Dataset entries
===

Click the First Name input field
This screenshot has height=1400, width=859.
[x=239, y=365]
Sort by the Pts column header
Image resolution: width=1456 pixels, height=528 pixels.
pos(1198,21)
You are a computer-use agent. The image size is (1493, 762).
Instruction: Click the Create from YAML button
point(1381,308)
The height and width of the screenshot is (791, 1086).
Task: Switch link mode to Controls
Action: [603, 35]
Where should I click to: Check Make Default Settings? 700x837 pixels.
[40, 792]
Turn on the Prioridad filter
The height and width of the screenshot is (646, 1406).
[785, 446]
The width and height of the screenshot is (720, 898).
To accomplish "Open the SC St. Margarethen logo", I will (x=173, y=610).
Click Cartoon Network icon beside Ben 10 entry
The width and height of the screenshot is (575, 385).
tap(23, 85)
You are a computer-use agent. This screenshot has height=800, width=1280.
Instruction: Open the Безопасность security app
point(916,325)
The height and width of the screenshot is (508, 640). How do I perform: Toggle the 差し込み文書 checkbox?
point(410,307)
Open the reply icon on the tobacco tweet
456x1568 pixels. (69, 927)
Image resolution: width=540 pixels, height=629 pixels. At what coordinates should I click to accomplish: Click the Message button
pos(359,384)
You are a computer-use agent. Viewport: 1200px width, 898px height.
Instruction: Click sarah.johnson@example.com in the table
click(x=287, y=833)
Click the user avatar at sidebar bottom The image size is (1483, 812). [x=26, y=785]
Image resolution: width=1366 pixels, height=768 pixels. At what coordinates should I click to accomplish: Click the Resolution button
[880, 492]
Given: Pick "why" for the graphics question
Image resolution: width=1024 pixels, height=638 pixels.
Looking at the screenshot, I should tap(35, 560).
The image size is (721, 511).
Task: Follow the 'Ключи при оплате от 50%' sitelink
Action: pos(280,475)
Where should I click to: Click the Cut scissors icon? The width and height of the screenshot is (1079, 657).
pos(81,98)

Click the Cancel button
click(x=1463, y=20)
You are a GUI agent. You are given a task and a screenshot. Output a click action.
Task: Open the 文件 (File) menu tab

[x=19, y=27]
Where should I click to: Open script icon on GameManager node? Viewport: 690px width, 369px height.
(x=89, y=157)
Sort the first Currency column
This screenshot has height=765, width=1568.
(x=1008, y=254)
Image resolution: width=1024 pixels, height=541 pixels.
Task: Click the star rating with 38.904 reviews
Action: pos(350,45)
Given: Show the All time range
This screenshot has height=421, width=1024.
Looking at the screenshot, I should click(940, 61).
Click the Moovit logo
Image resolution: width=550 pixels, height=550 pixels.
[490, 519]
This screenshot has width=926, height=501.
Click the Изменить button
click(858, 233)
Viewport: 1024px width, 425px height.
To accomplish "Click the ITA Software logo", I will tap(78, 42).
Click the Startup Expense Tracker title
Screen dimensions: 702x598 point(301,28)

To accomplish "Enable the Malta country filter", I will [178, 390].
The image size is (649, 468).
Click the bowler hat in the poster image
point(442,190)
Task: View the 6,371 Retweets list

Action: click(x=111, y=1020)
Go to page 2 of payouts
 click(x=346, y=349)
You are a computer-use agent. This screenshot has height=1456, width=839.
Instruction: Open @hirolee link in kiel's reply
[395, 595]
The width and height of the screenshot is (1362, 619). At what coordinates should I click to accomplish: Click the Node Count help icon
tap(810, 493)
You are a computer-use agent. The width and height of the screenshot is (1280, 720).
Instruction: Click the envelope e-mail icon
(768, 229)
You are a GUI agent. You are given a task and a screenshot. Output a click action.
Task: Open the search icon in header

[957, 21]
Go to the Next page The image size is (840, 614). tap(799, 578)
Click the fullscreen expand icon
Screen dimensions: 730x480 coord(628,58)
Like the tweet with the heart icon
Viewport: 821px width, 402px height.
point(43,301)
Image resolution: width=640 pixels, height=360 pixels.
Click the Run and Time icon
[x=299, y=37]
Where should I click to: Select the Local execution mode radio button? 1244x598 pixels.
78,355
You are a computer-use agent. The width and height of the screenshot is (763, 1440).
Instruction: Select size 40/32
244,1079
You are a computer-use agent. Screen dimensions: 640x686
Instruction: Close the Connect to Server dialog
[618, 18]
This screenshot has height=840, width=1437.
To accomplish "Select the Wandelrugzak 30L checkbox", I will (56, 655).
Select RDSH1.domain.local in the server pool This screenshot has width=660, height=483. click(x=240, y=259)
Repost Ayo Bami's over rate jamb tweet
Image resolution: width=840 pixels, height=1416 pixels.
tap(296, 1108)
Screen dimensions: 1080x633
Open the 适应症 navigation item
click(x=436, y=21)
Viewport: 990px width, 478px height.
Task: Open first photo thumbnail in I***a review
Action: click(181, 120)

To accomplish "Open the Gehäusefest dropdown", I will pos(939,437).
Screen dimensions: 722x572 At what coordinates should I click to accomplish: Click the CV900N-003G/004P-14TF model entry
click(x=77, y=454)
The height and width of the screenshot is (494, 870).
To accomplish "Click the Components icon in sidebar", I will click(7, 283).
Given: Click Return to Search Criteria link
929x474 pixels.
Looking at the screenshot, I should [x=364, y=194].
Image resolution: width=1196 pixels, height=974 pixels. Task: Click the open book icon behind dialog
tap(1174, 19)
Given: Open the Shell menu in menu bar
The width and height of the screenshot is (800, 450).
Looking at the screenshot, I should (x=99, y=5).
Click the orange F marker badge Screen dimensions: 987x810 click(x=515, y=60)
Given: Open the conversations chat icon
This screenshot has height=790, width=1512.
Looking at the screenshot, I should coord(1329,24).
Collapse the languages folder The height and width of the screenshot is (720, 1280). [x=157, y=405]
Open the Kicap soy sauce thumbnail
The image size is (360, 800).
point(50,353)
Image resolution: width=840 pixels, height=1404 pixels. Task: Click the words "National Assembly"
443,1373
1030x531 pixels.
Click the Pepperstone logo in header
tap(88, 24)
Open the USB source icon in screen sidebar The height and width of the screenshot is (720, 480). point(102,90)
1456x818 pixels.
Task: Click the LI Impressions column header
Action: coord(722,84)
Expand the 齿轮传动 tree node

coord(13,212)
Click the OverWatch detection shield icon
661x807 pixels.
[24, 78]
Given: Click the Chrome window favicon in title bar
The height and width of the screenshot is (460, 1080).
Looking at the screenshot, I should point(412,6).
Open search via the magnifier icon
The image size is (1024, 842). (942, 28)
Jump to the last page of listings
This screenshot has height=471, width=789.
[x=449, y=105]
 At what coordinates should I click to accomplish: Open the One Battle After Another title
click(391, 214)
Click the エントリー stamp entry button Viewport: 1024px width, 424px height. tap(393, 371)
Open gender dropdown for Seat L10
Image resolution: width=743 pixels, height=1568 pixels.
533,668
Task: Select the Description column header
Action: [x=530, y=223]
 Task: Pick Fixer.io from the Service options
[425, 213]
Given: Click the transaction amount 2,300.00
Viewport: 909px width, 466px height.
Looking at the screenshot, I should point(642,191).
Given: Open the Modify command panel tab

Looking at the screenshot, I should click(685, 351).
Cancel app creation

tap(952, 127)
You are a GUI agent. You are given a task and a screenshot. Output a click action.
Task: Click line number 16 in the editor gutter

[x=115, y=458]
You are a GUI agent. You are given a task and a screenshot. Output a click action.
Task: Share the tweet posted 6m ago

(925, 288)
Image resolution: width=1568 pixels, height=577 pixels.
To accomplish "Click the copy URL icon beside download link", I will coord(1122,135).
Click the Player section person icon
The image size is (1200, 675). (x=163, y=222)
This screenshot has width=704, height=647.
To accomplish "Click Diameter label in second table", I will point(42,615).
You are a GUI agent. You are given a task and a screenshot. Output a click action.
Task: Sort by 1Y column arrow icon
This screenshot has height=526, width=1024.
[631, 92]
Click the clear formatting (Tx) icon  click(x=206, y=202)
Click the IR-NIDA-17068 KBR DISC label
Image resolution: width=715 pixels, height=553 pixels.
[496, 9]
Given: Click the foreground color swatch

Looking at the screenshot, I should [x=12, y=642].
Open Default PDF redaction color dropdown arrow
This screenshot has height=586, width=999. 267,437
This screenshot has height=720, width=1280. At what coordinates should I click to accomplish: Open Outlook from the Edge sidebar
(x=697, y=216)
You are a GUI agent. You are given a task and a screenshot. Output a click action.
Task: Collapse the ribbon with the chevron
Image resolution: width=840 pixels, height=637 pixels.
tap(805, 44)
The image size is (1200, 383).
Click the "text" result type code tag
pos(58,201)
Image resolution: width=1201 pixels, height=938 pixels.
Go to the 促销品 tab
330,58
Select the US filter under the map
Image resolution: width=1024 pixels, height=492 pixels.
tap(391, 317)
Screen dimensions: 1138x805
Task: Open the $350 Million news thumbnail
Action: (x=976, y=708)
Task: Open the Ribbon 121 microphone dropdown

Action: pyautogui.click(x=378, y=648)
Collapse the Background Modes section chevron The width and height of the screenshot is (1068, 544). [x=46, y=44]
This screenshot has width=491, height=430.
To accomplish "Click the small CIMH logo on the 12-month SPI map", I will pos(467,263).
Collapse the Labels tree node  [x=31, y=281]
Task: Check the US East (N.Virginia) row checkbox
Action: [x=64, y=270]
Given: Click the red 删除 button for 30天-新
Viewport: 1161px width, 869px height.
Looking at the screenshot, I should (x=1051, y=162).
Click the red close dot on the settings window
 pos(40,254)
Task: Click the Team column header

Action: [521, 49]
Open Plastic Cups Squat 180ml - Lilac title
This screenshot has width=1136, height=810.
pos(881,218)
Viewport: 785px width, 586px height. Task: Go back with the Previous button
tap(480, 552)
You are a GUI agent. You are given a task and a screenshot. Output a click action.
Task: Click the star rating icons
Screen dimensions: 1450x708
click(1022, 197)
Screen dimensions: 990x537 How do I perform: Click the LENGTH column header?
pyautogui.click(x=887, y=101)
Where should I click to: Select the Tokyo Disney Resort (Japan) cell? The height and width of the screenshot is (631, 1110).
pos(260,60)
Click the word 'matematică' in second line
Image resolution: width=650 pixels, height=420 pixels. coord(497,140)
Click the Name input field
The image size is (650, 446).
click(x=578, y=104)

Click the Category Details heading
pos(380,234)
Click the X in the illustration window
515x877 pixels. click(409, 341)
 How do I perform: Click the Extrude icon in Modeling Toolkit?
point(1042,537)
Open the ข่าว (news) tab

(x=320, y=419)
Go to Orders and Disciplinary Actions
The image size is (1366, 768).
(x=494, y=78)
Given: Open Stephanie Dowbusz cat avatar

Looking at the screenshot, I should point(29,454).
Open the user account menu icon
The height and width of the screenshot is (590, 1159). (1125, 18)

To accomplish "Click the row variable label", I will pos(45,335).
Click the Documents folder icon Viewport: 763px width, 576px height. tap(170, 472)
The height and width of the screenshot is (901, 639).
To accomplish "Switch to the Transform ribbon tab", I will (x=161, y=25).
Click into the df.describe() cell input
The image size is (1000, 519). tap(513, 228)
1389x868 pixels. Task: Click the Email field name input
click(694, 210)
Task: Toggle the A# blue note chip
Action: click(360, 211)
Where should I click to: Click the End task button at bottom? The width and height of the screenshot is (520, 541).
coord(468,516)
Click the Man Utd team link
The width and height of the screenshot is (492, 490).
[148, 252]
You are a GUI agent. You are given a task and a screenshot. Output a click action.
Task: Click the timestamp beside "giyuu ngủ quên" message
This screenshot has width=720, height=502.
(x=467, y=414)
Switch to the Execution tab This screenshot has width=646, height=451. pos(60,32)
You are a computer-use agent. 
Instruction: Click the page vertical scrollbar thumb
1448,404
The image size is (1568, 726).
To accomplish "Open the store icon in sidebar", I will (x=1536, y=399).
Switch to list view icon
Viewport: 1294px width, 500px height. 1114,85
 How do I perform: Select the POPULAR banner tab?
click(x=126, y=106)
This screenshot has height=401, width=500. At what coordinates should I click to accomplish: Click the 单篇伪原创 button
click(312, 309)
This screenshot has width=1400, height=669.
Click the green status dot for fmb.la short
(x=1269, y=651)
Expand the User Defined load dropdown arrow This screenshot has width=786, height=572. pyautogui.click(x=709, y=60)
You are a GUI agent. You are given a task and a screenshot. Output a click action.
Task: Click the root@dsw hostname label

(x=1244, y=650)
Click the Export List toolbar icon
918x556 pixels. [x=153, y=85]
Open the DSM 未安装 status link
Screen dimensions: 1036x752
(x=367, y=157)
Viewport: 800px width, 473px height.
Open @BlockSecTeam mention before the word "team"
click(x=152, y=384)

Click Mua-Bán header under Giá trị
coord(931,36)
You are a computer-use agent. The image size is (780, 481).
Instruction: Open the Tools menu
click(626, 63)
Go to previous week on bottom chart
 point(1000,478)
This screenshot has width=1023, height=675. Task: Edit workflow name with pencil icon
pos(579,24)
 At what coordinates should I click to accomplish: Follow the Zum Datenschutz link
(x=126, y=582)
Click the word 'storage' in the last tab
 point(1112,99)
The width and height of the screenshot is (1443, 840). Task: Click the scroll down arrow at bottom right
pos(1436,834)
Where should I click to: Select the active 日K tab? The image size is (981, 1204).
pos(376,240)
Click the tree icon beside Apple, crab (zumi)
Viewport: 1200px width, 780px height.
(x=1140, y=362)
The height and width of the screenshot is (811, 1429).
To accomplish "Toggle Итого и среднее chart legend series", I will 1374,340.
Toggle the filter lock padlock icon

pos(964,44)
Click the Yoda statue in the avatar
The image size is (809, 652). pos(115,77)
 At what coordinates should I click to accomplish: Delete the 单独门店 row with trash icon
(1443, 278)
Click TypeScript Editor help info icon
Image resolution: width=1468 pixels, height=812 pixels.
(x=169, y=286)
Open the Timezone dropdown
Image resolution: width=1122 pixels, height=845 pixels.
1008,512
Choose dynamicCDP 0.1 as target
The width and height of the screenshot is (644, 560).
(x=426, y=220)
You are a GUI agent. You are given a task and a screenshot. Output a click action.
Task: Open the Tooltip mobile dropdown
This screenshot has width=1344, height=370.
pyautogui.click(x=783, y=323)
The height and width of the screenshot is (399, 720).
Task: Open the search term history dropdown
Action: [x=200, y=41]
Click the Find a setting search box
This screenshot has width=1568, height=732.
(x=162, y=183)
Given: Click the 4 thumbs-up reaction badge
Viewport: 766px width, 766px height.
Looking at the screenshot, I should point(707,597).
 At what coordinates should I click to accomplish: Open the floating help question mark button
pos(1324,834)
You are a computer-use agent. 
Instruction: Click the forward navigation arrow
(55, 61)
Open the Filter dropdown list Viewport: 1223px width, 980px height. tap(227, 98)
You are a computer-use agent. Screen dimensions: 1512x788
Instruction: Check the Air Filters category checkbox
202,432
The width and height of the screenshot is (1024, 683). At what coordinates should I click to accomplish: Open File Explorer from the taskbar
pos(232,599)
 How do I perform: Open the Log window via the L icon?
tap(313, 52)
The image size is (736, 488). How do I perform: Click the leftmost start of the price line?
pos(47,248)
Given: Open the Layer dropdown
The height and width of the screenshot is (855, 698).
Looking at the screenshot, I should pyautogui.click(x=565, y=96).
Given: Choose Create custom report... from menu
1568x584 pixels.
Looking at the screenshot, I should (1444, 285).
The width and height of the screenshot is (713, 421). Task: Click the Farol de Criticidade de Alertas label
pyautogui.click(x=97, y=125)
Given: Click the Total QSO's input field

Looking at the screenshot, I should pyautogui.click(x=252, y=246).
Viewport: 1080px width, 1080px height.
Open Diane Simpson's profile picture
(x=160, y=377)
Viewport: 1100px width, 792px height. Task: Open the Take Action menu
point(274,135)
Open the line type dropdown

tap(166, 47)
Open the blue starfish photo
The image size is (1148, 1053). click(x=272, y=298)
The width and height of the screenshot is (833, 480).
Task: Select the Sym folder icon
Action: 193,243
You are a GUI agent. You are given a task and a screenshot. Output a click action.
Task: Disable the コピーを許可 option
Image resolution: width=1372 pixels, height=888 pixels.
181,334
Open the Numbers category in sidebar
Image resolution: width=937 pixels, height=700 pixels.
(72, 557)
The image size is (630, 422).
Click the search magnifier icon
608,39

===

Task to complete: Search the data above for "chevron" and copy every line where it turns up.

Task result:
Task: Collapse the ribbon with the chevron
Collapse the Background Modes section chevron The width and height of the screenshot is (1068, 544). [x=46, y=44]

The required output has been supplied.